Costs are higher, she said, partially due to a greater overhead that Alaska providers face. Some of the overhead is about supporting the Alaska economy, Taylor said. For example, Alaska Regional purchases blood from the Blood Bank of Alaska, although blood purchased from the Lower 48 is cheaper.
Taylor also said a “supply and demand factor plays a role” in higher prices charged by certain specialties.
Clinically, there’s a danger, too. The possibility of complications from a surgical procedure become more dangerous from afar, Taylor said. “That is a big deal … if you have something happen and you need follow-up care and you’re thousands of miles away.”
Patients can also negotiate the pay — and in some cases get “aggressive” discounts. That’s an option that Alaskans don’t always realize they have, Taylor said. “Ask that question before you give up” and fly out of state, she said.

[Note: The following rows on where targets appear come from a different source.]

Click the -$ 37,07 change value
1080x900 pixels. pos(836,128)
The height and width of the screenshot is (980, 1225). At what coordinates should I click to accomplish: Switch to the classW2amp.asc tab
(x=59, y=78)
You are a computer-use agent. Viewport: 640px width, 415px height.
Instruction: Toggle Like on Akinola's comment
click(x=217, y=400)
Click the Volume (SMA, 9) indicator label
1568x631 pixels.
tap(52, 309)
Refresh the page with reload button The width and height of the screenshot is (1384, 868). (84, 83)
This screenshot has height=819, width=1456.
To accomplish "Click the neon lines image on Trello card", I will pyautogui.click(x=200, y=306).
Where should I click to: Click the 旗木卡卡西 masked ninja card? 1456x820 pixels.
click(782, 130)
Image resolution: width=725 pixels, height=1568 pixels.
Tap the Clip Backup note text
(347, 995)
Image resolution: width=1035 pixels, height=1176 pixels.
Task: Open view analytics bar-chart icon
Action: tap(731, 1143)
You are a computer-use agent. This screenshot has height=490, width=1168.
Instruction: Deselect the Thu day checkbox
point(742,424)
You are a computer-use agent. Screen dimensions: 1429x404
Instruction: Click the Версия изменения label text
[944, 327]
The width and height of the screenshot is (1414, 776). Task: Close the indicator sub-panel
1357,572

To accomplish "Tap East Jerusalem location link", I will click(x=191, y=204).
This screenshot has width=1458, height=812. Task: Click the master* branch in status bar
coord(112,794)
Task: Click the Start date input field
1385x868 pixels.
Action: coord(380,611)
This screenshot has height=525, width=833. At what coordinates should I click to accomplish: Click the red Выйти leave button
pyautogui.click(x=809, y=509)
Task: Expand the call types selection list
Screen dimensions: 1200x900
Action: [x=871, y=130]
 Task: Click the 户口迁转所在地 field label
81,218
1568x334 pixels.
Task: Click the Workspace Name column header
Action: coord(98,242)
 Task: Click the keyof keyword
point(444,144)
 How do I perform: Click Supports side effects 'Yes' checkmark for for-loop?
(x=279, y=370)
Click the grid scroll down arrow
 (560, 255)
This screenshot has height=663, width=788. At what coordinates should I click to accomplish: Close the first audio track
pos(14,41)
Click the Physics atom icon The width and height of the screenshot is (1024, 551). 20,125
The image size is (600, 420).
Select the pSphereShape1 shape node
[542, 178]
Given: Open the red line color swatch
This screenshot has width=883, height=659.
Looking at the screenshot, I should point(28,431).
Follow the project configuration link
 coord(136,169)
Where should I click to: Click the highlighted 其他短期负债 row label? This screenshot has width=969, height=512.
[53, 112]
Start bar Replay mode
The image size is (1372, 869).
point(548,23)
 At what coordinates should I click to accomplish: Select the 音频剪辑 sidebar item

For Merrill, the benefits outweighed the potential issues. “We would love to help out local businesses … but don’t triple the price,” Merrill said.
Three years after her bariatric surgery, more procedures presented themselves. Merrill’s weight had stabilized and she was told she needed to have some of her excess skin removed.
In one procedure alone — a tummy tuck — Merrill saved more than $15,000 by flying to a plastic surgeon in Seattle, she said.
Merrill lives in Anchorage now and is studying to be a registered nurse. She believes that many people delay or avoid health care procedures due to cost and they “just don’t know that you can go somewhere else … it’s sad,” Merrill said. “And we just have sicker people and it just drives up health care costs.”
Taylor agreed that high costs sometimes prevent timely care. “We’re all in this together,” she said. “I am committed to getting the cost of health care down.”